OK, I’m ready. Bring the chip.
I walked into church the other day, and the organist was running through a stunning rendition of, well, some song I just love. One of my favorites. But I couldn’t place it.
I can’t stand that.
So flip through the hymnal until you find it. Nope. My skills are limited. Play a few bars, and it’ll come to me. Looking at a sheet of paper cold is a bit of a challenge.
So implant the chip in my brain. I want the whole hymnal, and for sure I want the tenor parts underlined. Can you add a small pitch pipe? I need a lot of help.
I suppose the pastor would feel better if implanting the hymnal came with implanting the Bible, so let’s do that too. That would make a lot of life’s discussions more sound, sure and short.
If we’re going down this road, we’ll want all kinds of brain assists. We’d like a little help with the stuff were supposed to have learned in school 40 years ago. Science, poetry, wicked math skills. That would be handy.
But every technological breakthrough starts with utopian promise and ends with grubby reality. The complete works of Shakespeare, downloaded to the brain for instant access, will be free and unused. The complete works of Seinfeld will be just four easy payments of $29.99 and probably come with pop-up ads. Marketers want to be in our heads, and this is as good a way as any.
And I know where this goes.
There’s a reason that, despite long and irregular hours, I don’t record sports. I know I’ll never get to it. What am I going to do, walk around not reading the sports page for days on end because I didn’t watch Tuesday’s game?

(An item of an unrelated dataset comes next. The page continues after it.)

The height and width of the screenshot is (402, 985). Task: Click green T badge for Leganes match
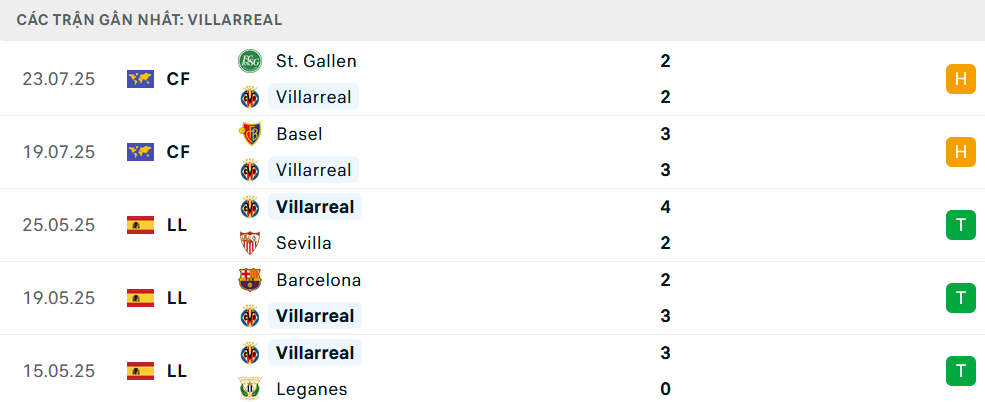961,371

If I started in on that, I’d have the entire National Hockey League season recorded and ready to go, unwatched. Forever. There’s never time. After a while, this gets to be a storage issue.

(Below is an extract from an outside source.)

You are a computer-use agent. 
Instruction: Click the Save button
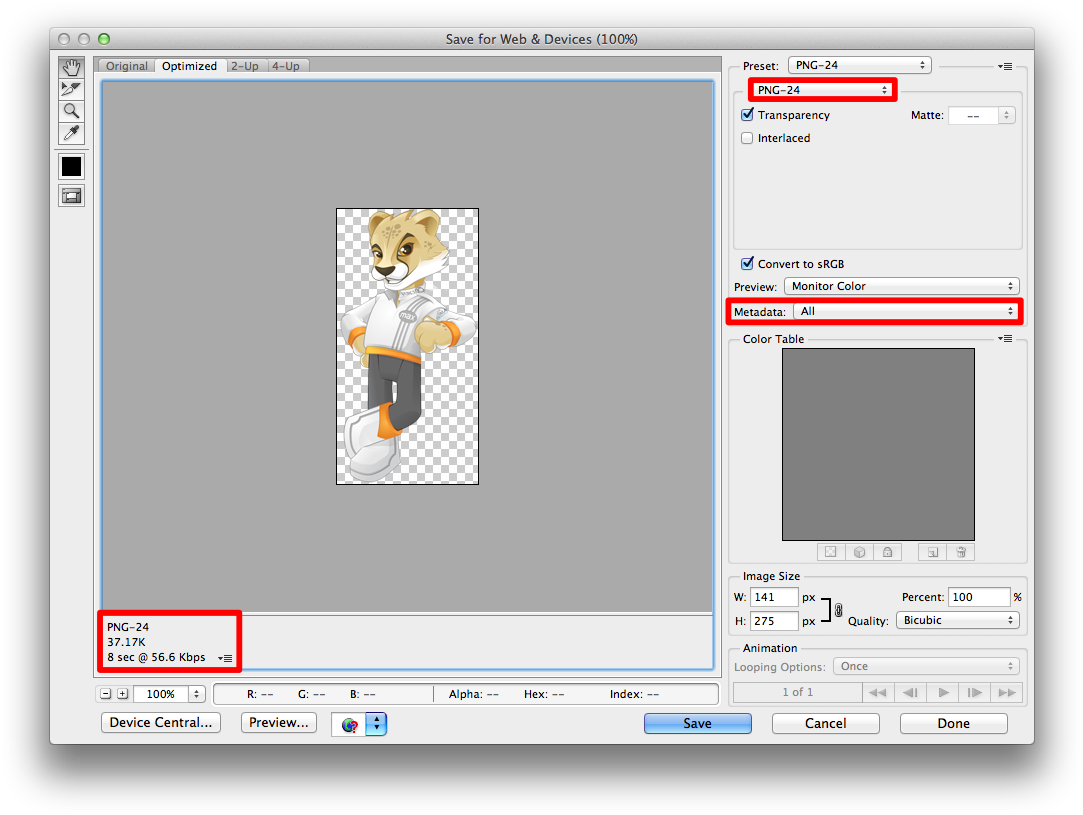click(697, 723)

It would be the same with the brain chip. I’m the person who walks into the library looking for one book and walks out with eight. Imagine such a person loose upon the wired world and armed with enhanced brain storage.
“War and Peace.” Go.
“War and Peace” in Russian, plus “Russian for Dummies.” Sure.
The complete history of the cosmos from the big bang to Apollo 11 to the singularity. Gotta have it.
I’ll get to all that stuff this weekend. Or next.
This is just good intentions run amok, and it doesn’t end well. One day your chip runs close to filling up, and your brain – probably in the middle of traffic, a movie or a pleasant meal – forces you to stop and expunge data. This is worse than a weekend of cleaning out the attic.
Maybe the brain chips should be reserved for the right people. If you don’t have it together going in, technology just complicates the mess that you already are.